Saturday, June 20, 2009

Jaw on the Floor here, boss

You want to talk about Two Americas? Here's one side of it.

Luis Illades, an owner of the Urban Rustic Market and Cafe on North 12th Street, said he had seen a steady number of applicants, in their late 20s, who had never held paid jobs: They were interns at a modeling agency, for example, or worked at a college radio station. In some cases, applicants have stormed out of the market after hearing the job requirements.

“They say, ‘You want me to work eight hours?’ ” Mr. Illades said. “There is a bubble bursting.”

Famed for its concentration of heavily subsidized 20-something residents — also nicknamed trust-funders or trustafarians — Williamsburg is showing signs of trouble. Parents whose money helped fuel one of the city’s most radical gentrifications in recent years have stopped buying their children new luxury condos, subsidizing rents and providing cash to spend at Bedford Avenue’s boutiques and coffee houses.

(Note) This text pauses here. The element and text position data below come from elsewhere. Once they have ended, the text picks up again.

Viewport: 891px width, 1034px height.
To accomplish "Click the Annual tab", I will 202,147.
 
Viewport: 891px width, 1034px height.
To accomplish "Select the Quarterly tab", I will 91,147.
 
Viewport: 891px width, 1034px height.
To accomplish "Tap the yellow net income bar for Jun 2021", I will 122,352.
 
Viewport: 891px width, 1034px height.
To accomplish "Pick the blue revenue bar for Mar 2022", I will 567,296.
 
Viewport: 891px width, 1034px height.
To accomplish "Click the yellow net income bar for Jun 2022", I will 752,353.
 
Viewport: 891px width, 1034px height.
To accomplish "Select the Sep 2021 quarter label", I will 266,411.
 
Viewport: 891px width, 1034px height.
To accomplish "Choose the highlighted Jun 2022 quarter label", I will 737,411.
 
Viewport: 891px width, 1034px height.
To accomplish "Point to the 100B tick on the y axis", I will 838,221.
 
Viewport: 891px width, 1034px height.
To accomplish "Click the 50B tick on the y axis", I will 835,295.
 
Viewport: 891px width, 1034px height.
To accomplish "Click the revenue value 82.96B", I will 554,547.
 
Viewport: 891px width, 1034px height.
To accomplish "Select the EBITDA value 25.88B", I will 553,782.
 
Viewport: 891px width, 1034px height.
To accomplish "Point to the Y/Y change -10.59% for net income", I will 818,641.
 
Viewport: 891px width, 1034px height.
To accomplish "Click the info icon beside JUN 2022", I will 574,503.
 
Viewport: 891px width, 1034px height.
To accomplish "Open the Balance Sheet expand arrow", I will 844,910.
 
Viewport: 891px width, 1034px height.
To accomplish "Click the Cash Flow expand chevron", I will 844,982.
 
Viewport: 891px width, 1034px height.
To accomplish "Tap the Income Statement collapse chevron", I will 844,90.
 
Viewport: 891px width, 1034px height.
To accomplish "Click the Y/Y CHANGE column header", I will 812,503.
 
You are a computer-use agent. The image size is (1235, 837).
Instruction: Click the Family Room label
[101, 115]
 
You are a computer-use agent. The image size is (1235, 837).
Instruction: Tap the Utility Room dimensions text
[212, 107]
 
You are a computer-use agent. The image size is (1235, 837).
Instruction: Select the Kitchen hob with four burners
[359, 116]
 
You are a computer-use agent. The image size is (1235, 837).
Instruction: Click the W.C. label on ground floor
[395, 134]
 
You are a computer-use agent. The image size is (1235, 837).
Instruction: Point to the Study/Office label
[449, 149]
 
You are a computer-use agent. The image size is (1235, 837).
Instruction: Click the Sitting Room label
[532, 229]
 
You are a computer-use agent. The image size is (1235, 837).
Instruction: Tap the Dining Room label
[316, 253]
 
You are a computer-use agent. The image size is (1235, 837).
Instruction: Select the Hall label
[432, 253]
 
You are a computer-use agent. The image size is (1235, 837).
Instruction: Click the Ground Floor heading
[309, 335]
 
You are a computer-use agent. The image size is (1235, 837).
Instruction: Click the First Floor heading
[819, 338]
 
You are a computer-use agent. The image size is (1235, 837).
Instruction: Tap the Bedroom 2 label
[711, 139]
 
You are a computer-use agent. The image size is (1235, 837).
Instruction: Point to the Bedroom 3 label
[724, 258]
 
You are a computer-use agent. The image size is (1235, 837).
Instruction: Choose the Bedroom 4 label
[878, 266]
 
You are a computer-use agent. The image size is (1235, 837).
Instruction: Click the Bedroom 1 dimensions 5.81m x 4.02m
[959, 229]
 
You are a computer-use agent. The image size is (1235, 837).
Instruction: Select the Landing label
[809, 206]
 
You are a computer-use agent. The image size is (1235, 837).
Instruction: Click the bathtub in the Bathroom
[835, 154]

I think stories like this support my theory of why Liberals exist. They are people who never have to deal with the consequences of their own actions. When you're protected from yourself, well then, anything is possible!

And if you've never had to actually earn a dollar a day in your life, then you don't know/understand/grok the value of a dollar.

Anyways, go read. And I agree with Ms. Catalano:

You know what? The parents deserve these kids. They deserve to have the spoiled results of their parenting ideals living with them. Because no one else deserves them. These parents have raised a generation of children who will never know the value of money, who will have no work ethic, and whose sense of entitlement will earn them the scorn of every hard-working peer they run into. While these kids spend their week nights — and their parents’ money — drinking Pabst Blue Ribbon at some obscure club watching a band you’ll never hear of and feeling smug about it, adults their age work and study because there are no handouts or jobs waiting for them in the family business.

Time for the school of hard knocks to kick in.